On Tue, Sep 30, 2014 at 11:43 PM, Matthew Gardiner <mg11 at csr.com> wrote:
> Hi Shawn,
>
> It would be great for you to fix this and all the other lldb prompt
> bugs! Yes, lldb's rotten prompt it bothers me as much as you.
>
> My main problem with this issue, is that I am consuming all my time with
> trying to get CSRs kalimba chips debuggable by lldb. Particularly
> troublesome being those variants with non-8-bit bytes... I wish I could
> spend more this bug, but at the moment it is a peripheral concern for
> me.
>
> I have no pride associated with any previous fixes/bodges
> (sleeps/m_first_stop etc.) that I've done to "address" this issue. So
> please feel free to solve this exactly as you feel fit.
>
> I'm guessing that Todd is in a much closer time-zone to you, so it may
> be better if he applies any of your patches for you.

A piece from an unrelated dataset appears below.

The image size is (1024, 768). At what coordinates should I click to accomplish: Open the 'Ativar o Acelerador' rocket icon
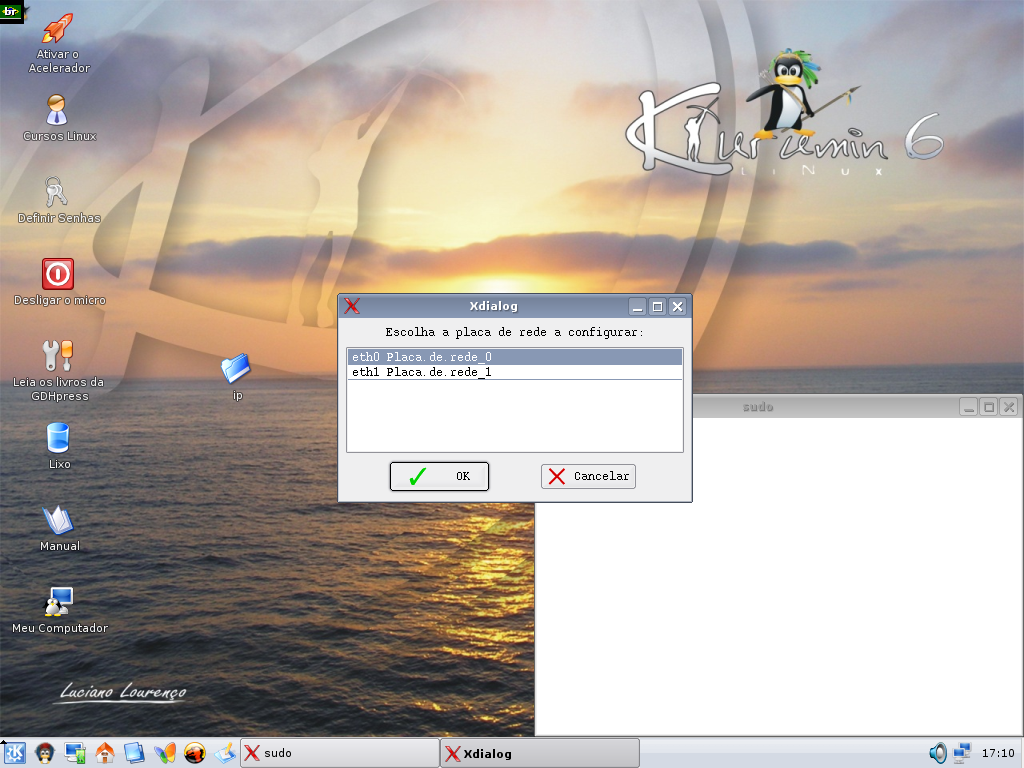coord(59,31)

Sorry Todd!
>
> thanks for the update
> Matt
>
> On Mon, 2014-09-29 at 15:36 -0700, Shawn Best wrote:
> > Hi All,
> >
> >
> > I have spent some time digging into this again and understand it a
> > little better now.
> >
> >
> > Matt, the reason your patch hangs on TestHello world, is because the
> > test script is launching the inferior program first then has lldb do
> > an attach. This is a different code path than a regular launch. The
> > one-shot you put in there for 'm_first_stop' to prevent it from
> > broadcasting the first stop, causes it to never get restarted.
> >
> >
> > On OSX, the application is launched first and then lldb attaches to
> > it. There is also a private stop message generated. The reason it is
> > not broadcast, is because of a special class member
> > 'm_resume_requested' and some special machinery ( class
> > AttachCompletionHandler : public NextEventAction ) that is used in the
> > case of launching to set it.
> >
> >
> > I could create a similar class "LaunchCompletionHandler" and get that
> > working to prevent the stop message from being broadcast.
> >
> >
> > The simplest solution is still my original 2 line fix.
> >
> >
> > I would like to get this fixed as it bothers me every time I see the
> > extra spew when debugging. There were also some unit tests failing on
> > linux that this patch fixed.
> >
> >
> > Shawn.
> >
> >
> >
> >
> > On Mon, Aug 18, 2014 at 3:08 AM, Matthew Gardiner <mg11 at csr.com>
> > wrote:
> > Hi Shawn,
> >
> > Have you spent anymore time looking at this prompt issue
> > (where you see the (lldb) prompt even when you use "process
> > launch")? I tried fixing it with the attached patch. This
> > fixes the issue fine at the lldb command line, but results in
> > the python TestHelloWorld test hanging the call to
> > Process::WaitForProcessToStop. I wondered if you had spent
> > anymore time on this lately and knew of a complete/better
> > fix...
> >
> > thanks
> > Matt
> >
> >
> > Greg Clayton wrote:
> > Jim and I have discussed the right thing to do which
> > we plan to implement as soon as we get the chance.
> >
> > Current we have two process states: public and
> > private. The private state is always up to date and is
> > used to track what the process is currently doing. The
> > public state gets set when we believe the end user
> > should see an event that will update the GUI or TTY
> > with the current state if needed (stopped or exited).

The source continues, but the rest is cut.